GPU TEE在分布式数据并行机器学习训练中的开销特性分析 (Characterization of GPU TEE Overheads in Distributed Data Parallel ML Training)

Confidential computing (CC) or trusted execution enclaves (TEEs) is now the most common approach to enable secure computing in the cloud. The recent introduction of GPU TEEs by NVIDIA enables machine learning (ML) models to be trained without leaking model weights or data to the cloud provider. However, the potential performance implications of using GPU TEEs for ML training are not well characterized. In this work, we present an in-depth characterization study on performance overhead associated with running distributed data parallel (DDP) ML training with GPU Trusted Execution Environments (TEE). Our study reveals the performance challenges in DDP training within GPU TEEs. DDP uses ring-all-reduce, a well-known approach, to aggregate gradients from multiple devices. Ring all-reduce consists of multiple scatter-reduce and all-gather operations. In GPU TEEs only the GPU package (GPU and HBM memory) is trusted. Hence, any data communicated outside the GPU packages must be encrypted and authenticated for confidentiality and integrity verification. Hence, each phase of the ring-all-reduce requires encryption and message authentication code (MAC) generation from the sender, and decryption and MAC authentication on the receiver. As the number of GPUs participating in DDP increases, the overhead of secure inter-GPU communication during ring-all-reduce grows proportionally. Additionally, larger models lead to more asynchronous all-reduce operations, exacerbating the communication cost. Our results show that with four GPU TEEs, depending on the model that is being trained, the runtime per training iteration increases by an average of 8x and up to a maximum of 41.6x compared to DDP training without TEE.

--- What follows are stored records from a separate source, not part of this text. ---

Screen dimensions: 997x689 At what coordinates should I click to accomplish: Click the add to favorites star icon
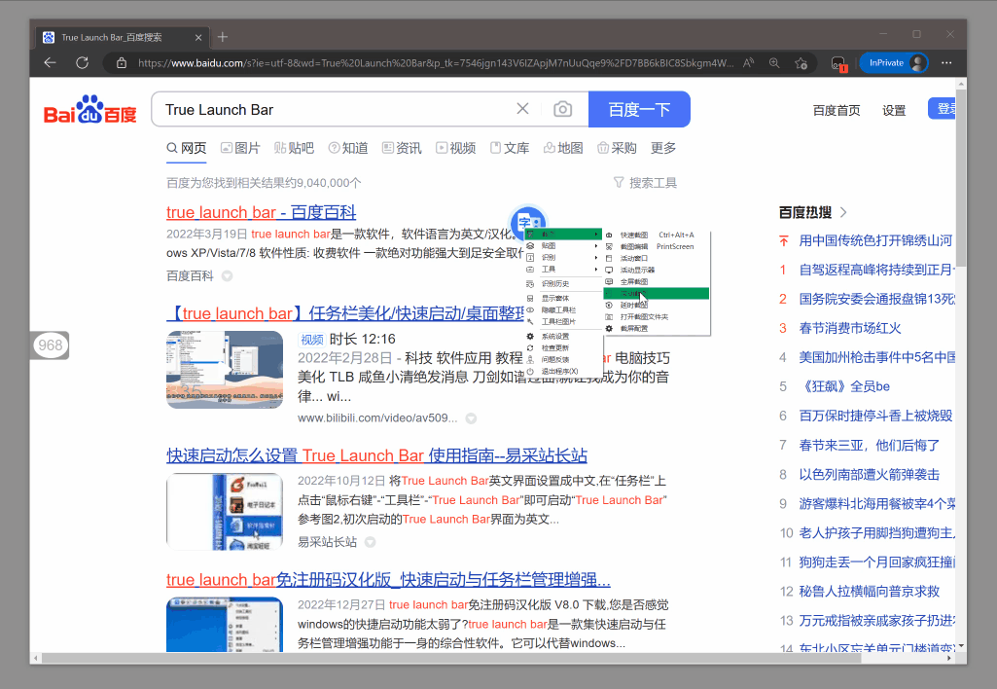coord(801,63)
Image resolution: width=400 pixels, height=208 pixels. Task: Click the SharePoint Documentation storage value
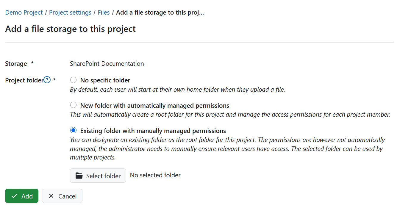(x=107, y=63)

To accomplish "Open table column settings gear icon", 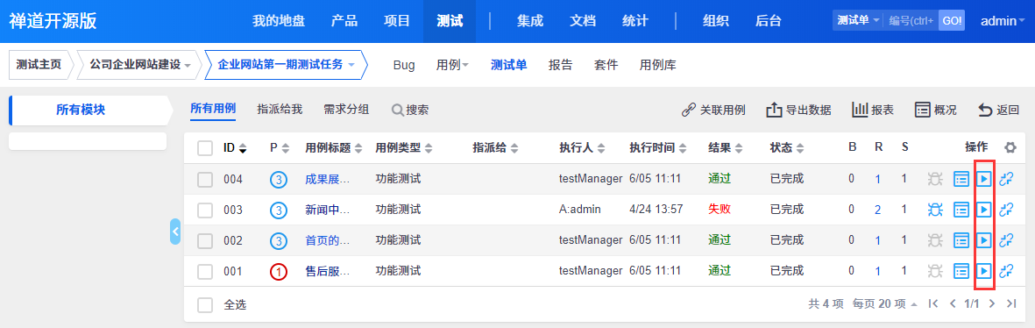I will point(1010,148).
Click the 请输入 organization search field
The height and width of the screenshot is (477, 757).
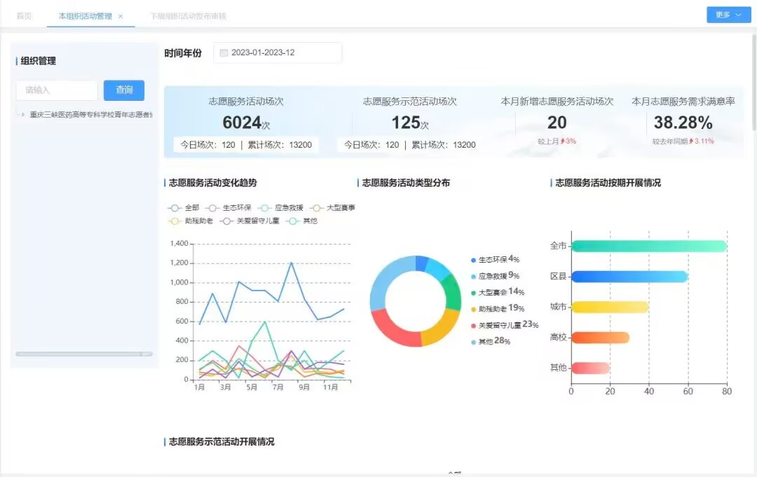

翻译：机密计算（CC）或可信执行环境（TEE）现已成为在云端实现安全计算的最常用方法。NVIDIA近期推出的GPU TEE使得机器学习（ML）模型能够在训练过程中不向云服务提供商泄露模型权重或数据。然而，使用GPU TEE进行ML训练可能带来的性能影响尚未得到充分表征。本研究针对在GPU可信执行环境中运行分布式数据并行（DDP）ML训练所产生的性能开销进行了深入的特性分析。我们的研究揭示了在GPU TEE中进行DDP训练所面临的性能挑战。DDP采用广为人知的环状全归约方法聚合来自多个设备的梯度。环状全归约由多个分散-归约和全收集操作组成。在GPU TEE中，仅GPU封装（GPU与HBM内存）是可信的。因此，任何在GPU封装外部传输的数据都必须经过加密和认证，以确保机密性和完整性验证。因此，环状全归约的每个阶段都需要发送方进行加密和消息认证码（MAC）生成，接收方进行解密和MAC认证。随着参与DDP的GPU数量增加，环状全归约期间安全GPU间通信的开销成比例增长。此外，更大的模型会导致更多的异步全归约操作，从而加剧通信成本。我们的结果表明，使用四个GPU TEE时，根据所训练的模型，每个训练迭代的运行时间相较于无TEE的DDP训练平均增加8倍，最高可达41.6倍。